Physical Culture Classics

THREE POWERFUL CALISTHENICS

Repeat the following circuit for twenty minutes.

Advanced - Intermediate:

  • Dive Bomber or Hindu Push-ups
  • Reverse or Hindu Squats
  • Atlas Push-ups
    Atlas Push-ups: Place your hands in the seats of two chairs. With your body held straight, dip yourself between the chairs. This exercise is similar to a countertop push-up, but it stretches and utilizes more of the chest muscles.

Basic:

  • Yoga Push-ups
    Yoga Push-ups: Transition between Upward Facing Dog and Downward Facing Dog continously while keeping your arms straight (but not locked).
  • Countertop or Atlas Push-ups

Post results to Comments.

Today's exercises can be found in many manuals on physical training.
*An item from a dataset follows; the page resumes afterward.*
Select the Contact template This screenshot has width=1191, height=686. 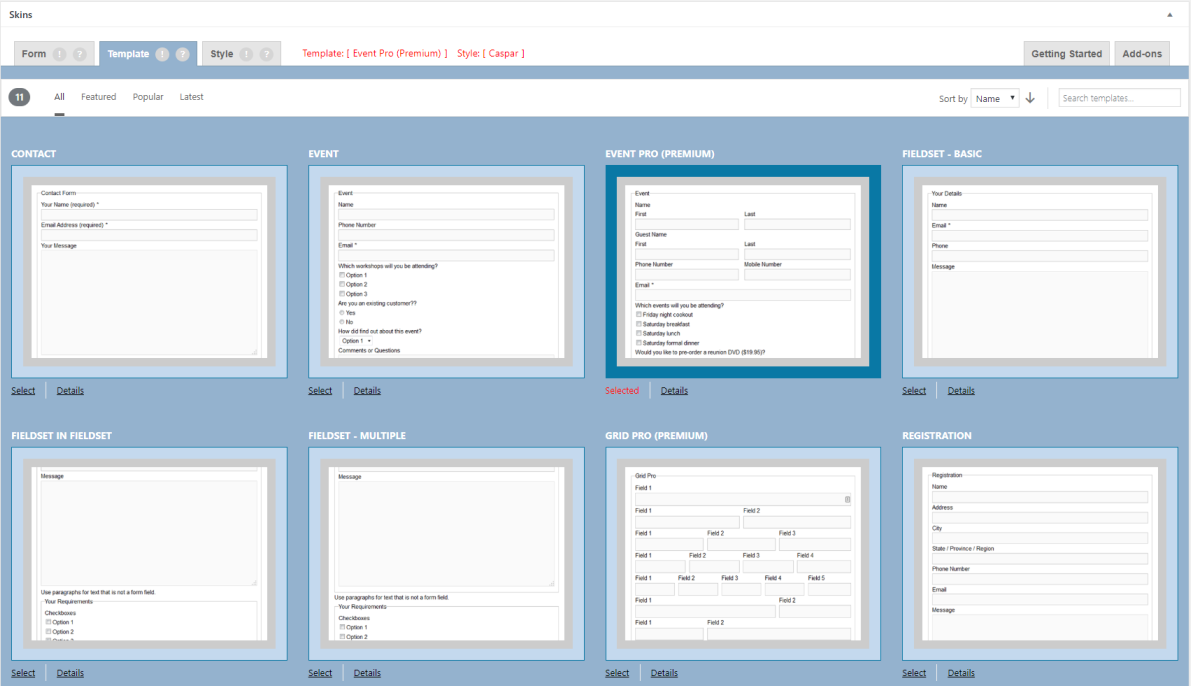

The above arrangement, however, was adapted from Pushing Yourself to Power by John E. Peterson. PYTP is a comprehensive collection of Dynamic Visualized Resistance and Dynamic Self Resistance exercises and includes many Isometric and Power Calisthenic exercises.

6 comments:

Jenefier said...

Which are the breathing exercises in Yoga that are effective for fitness ?Are there any videos available on the net?

Cristena said...

I am great admirer of Yoga.It has really help me to stay fit and healthy.But my only concern is to lose fat?So can U suggest me some of the yoga exercises that will workout for this problem?

Joel Ellis said...

Google would probably turn up some useful sites. In general, focus on breathing deeper in the belly rather than higher in the chest. Inhale on expansion and/or transitional movements; exhale on contraction and/or static positions. And like Mr. Miyagi told Daniel-san, "In through nose, out the mouth."

Joel

BKon said...

I think I may be missing something here. Is it simply one Yoga Push-up one Reverse or Hindu Squat and one Countertop or Atlas Push-up and then repeat for 20 minutes?

Joel Ellis said...

Perform as many reps of each exercise in the circuit as is suitable based upon your individual conditioning and goals.

Joel

F. Belt said...

I read the book and enjoyed the radical training concept of push and pull. The book has a variety of exercise programs for a total body workout to be fit, increase strength or build more muscles. I love the workout program if you are traveling and away from a gym. This book includes a broad diet program to feed those muscles and start seeing results from the intensive workouts. I give the book thumbs up!